Tears ran down her cheeks and I brushed them away with my thumbs. “What did that letter say, sweetheart? What reason did he give you?”
“He said things got out of hand. That he’d never meant for it to go as far as it did. Initially, it was him trying to better his brother. The Charons weren’t a real MC. Not like the Iron Hammers, so he joined them. Well, he prospected with them. Before he got patched in, he’d discovered that selling information was a great way to make money. He didn’t say who asked him to go, just that he was asked to go north to gather secrets. Turned out he was good at finding out information he shouldn’t know. I guess he got greedy when he figured out it was easier to steal money from those he was investigating, rather than simply sell the information he found.
“He stole from the L.A. mob.
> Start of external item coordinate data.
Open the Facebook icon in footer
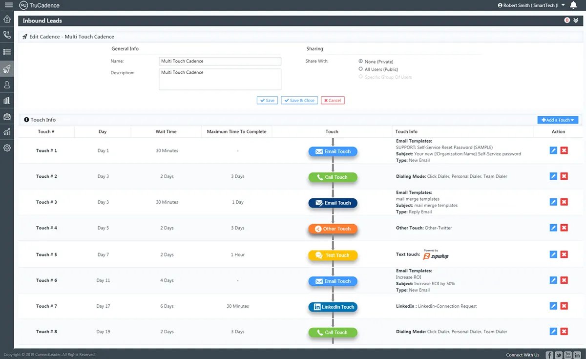586x359 pixels. [549, 355]
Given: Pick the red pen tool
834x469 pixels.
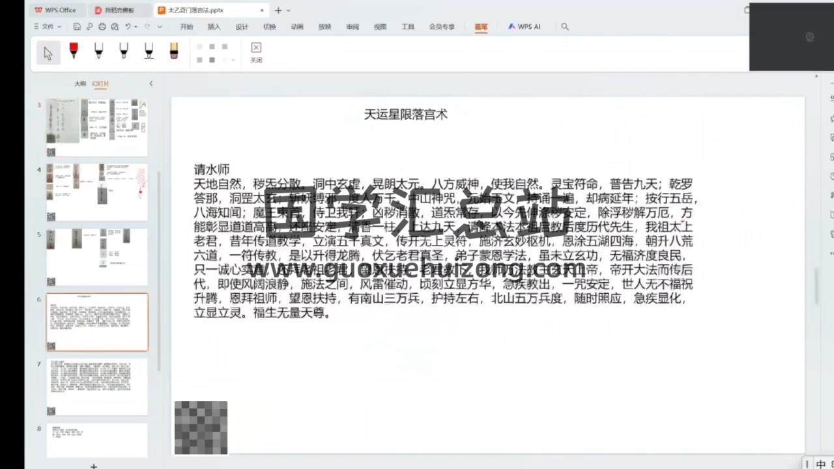Looking at the screenshot, I should click(74, 51).
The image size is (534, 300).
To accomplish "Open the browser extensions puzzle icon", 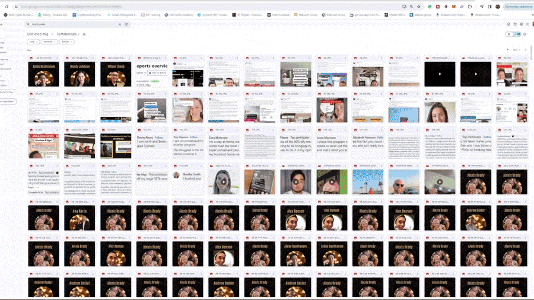I will coord(469,6).
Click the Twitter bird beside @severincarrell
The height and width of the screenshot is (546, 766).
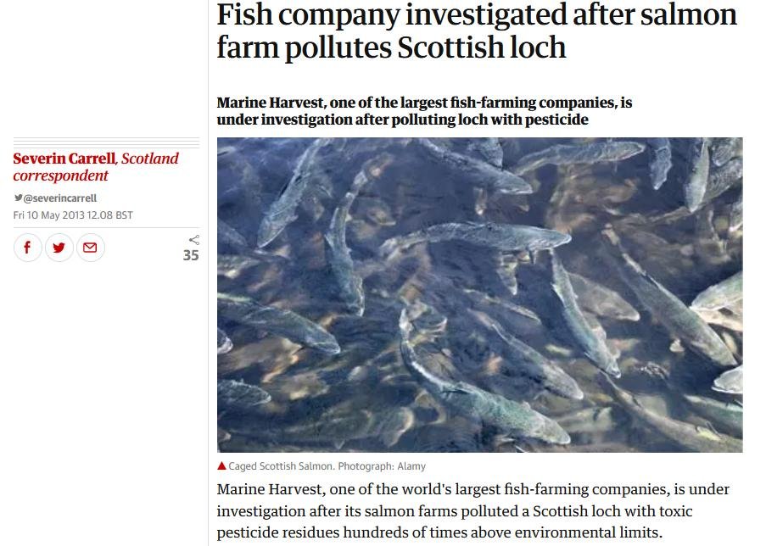(18, 198)
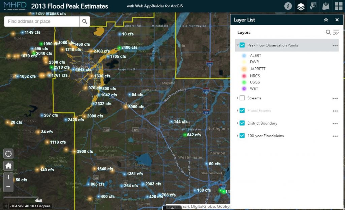345x210 pixels.
Task: Open the Add Data widget
Action: [x=326, y=6]
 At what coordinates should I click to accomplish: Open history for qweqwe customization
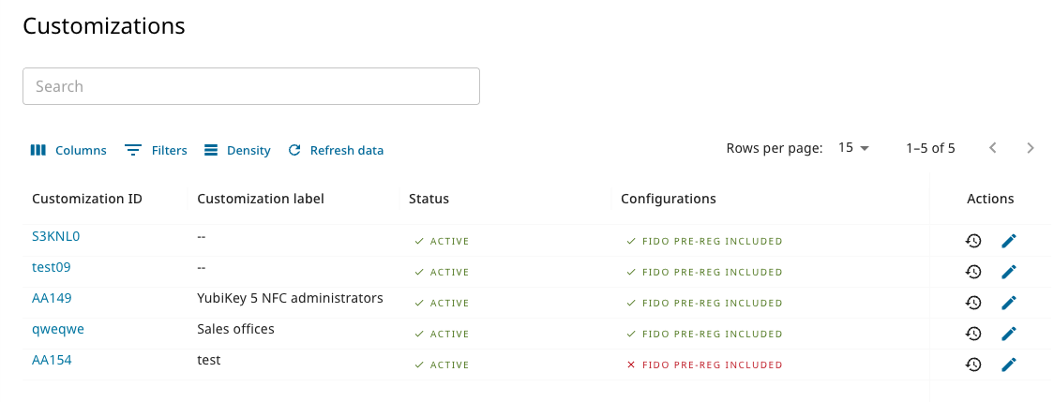point(973,334)
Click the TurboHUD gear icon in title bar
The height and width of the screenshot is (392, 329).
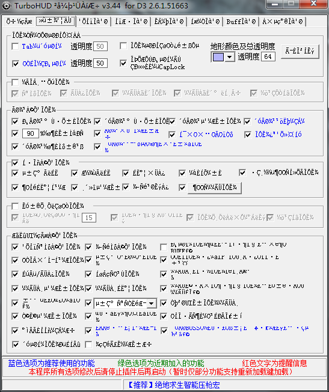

That was what Antonio was after–missing millions my dad had taken from his family.” She paused to scoff. “Crazy bastard put it all in an offshore account and siphoned off the interest to live on. He didn’t even live large on the stolen money. In the letter he said he was fairly sure Antonio’s family would catch up to him at some point, and that he hoped I wouldn’t be hurt when they did. He said he was sorry and that if I hadn’t already, I should go find my Uncle Clint for protection.”
Her voice cracked and I pressed her face against my chest as I wrapped her tightly against me, trying to take away the pain that was wracking her body. My poor girl. Her father’s jealousy, then his greed, had cost her so much.
“I’m so fucking sorry, baby.”
She didn’t respond, just tightened her arms around my waist. I could feel the dampness of her tears against my bare chest and it had my heart aching for her. I stood there, simply holding her, stroking her hair and back as she cried and shuddered against me. I couldn’t remember a time when I’d willingly held a crying woman. I’d tried to comfort a couple of foster sisters over the years when they’d been upset, but I hadn’t wanted to have their tears on me. With Silk, I wanted her to lean on me. I needed her to give me her tears and her pain so I could help bare the load for her.
Fuck, I was in so deep with this woman and I had no idea how she truly felt about me. Did she feel the same connection? Or was I simply convenient because I was around and was willing to stand up to the club for her?